▶ What you are asked to do
Each of the lines below must be restated exactly.

▶ Extracted information

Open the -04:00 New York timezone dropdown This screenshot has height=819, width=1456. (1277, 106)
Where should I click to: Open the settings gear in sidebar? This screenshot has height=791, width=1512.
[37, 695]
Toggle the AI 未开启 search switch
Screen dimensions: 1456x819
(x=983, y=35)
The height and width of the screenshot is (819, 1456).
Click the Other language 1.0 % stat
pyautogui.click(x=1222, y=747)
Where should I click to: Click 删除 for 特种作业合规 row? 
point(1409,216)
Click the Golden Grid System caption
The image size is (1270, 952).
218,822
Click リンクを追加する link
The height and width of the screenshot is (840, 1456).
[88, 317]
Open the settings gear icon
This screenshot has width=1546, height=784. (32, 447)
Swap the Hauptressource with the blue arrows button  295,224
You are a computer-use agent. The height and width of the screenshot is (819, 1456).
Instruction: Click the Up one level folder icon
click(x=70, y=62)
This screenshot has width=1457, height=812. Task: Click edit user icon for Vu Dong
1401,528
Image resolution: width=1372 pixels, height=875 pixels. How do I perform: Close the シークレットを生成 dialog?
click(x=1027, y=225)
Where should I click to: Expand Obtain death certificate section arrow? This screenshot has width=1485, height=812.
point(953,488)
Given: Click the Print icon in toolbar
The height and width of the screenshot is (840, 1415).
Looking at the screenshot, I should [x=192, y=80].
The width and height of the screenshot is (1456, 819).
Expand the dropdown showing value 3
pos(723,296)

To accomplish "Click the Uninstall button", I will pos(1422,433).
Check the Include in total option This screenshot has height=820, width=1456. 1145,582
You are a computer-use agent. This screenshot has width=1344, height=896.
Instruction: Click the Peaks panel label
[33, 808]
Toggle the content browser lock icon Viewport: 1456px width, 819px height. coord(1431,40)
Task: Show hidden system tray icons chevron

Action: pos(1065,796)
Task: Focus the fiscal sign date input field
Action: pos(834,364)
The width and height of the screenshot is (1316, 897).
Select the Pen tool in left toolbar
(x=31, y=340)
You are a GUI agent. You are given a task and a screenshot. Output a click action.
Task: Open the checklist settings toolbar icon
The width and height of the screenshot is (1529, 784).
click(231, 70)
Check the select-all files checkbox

▶ Task solution
Open the -04:00 New York timezone dropdown This screenshot has height=819, width=1456. (1277, 106)
Where should I click to: Open the settings gear in sidebar? This screenshot has height=791, width=1512.
[37, 695]
Toggle the AI 未开启 search switch
Screen dimensions: 1456x819
(x=983, y=35)
The height and width of the screenshot is (819, 1456).
Click the Other language 1.0 % stat
pyautogui.click(x=1222, y=747)
Where should I click to: Click 删除 for 特种作业合规 row? 
point(1409,216)
Click the Golden Grid System caption
The image size is (1270, 952).
218,822
Click リンクを追加する link
The height and width of the screenshot is (840, 1456).
[88, 317]
Open the settings gear icon
This screenshot has width=1546, height=784. (32, 447)
Swap the Hauptressource with the blue arrows button  295,224
You are a computer-use agent. The height and width of the screenshot is (819, 1456).
Instruction: Click the Up one level folder icon
click(x=70, y=62)
This screenshot has width=1457, height=812. Task: Click edit user icon for Vu Dong
1401,528
Image resolution: width=1372 pixels, height=875 pixels. How do I perform: Close the シークレットを生成 dialog?
click(x=1027, y=225)
Where should I click to: Expand Obtain death certificate section arrow? This screenshot has width=1485, height=812.
point(953,488)
Given: Click the Print icon in toolbar
The height and width of the screenshot is (840, 1415).
Looking at the screenshot, I should [x=192, y=80].
The width and height of the screenshot is (1456, 819).
Expand the dropdown showing value 3
pos(723,296)

To accomplish "Click the Uninstall button", I will pos(1422,433).
Check the Include in total option This screenshot has height=820, width=1456. 1145,582
You are a computer-use agent. This screenshot has width=1344, height=896.
Instruction: Click the Peaks panel label
[33, 808]
Toggle the content browser lock icon Viewport: 1456px width, 819px height. coord(1431,40)
Task: Show hidden system tray icons chevron

Action: pos(1065,796)
Task: Focus the fiscal sign date input field
Action: pos(834,364)
The width and height of the screenshot is (1316, 897).
Select the Pen tool in left toolbar
(x=31, y=340)
You are a GUI agent. You are given a task and a screenshot. Output a click action.
Task: Open the checklist settings toolbar icon
The width and height of the screenshot is (1529, 784).
click(231, 70)
Check the select-all files checkbox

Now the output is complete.